§ **Entries shown**
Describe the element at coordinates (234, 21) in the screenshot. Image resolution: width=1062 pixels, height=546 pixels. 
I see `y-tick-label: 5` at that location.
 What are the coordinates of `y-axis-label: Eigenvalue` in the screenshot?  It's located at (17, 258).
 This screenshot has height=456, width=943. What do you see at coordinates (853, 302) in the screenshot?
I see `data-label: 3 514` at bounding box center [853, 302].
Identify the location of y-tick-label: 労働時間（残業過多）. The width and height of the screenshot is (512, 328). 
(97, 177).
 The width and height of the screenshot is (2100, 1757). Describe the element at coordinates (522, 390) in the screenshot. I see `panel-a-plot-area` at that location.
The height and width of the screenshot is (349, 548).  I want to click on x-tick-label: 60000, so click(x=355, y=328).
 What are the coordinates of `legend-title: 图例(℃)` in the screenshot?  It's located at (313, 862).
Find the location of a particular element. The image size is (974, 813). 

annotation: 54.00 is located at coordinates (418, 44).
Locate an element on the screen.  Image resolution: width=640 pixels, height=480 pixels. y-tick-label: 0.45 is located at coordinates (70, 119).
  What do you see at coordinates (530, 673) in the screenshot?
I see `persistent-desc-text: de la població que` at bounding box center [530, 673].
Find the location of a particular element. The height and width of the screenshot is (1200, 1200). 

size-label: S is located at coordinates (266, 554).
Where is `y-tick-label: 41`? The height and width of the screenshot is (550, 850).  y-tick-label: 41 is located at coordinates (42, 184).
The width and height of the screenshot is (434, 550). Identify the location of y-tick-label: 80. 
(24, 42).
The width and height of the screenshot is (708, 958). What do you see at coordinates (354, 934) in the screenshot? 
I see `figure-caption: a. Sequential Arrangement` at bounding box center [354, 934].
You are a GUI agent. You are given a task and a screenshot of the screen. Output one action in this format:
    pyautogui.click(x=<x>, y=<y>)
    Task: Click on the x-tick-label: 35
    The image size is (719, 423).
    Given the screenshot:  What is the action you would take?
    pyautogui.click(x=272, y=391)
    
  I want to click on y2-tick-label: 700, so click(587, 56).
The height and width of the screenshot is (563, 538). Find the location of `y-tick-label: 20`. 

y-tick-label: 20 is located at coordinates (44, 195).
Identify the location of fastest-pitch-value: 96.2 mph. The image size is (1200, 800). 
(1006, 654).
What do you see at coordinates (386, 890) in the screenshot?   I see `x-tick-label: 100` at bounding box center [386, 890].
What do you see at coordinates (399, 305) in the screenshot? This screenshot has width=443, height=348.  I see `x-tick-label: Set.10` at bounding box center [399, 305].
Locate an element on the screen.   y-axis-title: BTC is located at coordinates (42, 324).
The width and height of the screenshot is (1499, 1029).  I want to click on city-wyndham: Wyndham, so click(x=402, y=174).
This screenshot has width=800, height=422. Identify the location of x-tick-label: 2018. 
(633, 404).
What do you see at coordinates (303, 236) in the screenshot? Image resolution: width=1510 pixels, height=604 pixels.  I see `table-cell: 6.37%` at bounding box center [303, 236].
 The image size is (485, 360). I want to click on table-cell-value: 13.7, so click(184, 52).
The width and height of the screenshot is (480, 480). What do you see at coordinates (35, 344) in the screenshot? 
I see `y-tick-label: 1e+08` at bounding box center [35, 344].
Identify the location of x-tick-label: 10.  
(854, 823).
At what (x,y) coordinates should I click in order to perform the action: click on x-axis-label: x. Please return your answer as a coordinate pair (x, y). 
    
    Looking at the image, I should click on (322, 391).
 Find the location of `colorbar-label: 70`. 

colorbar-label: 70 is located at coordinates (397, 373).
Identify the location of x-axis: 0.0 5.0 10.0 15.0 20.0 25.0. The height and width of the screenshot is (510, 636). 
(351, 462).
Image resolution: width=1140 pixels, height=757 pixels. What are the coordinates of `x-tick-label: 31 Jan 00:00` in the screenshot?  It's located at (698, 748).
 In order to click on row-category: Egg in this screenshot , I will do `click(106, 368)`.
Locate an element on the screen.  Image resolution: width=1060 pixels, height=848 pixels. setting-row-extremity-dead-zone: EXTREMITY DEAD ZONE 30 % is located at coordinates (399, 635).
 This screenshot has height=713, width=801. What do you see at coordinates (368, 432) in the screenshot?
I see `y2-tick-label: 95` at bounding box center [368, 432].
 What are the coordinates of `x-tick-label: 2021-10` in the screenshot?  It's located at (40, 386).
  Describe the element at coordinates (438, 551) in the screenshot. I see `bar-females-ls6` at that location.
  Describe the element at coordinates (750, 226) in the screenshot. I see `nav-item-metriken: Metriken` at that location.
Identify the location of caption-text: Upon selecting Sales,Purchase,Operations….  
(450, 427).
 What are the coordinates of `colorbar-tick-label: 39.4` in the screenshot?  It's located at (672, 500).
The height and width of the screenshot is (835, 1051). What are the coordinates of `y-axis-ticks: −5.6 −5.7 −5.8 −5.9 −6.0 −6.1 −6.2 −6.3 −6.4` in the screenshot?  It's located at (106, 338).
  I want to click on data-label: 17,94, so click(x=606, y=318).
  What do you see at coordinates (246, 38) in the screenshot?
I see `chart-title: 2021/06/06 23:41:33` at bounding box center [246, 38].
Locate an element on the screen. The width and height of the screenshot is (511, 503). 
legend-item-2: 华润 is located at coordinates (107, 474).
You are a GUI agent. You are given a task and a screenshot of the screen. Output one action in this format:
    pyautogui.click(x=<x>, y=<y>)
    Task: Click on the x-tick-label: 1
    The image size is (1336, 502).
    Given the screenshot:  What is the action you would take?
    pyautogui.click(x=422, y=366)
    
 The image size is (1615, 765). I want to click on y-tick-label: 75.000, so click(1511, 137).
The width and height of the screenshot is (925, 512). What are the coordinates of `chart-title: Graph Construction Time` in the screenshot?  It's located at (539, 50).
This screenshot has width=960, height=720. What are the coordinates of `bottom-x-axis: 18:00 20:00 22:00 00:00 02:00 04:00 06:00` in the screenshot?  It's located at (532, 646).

§ **What you need to do**
Show every line of the rows above that contains the string "legend". Case counts.

§ **Exercise solution**
 What are the coordinates of `legend-title: 图例(℃)` in the screenshot?  It's located at (313, 862).
legend-item-2: 华润 is located at coordinates (107, 474).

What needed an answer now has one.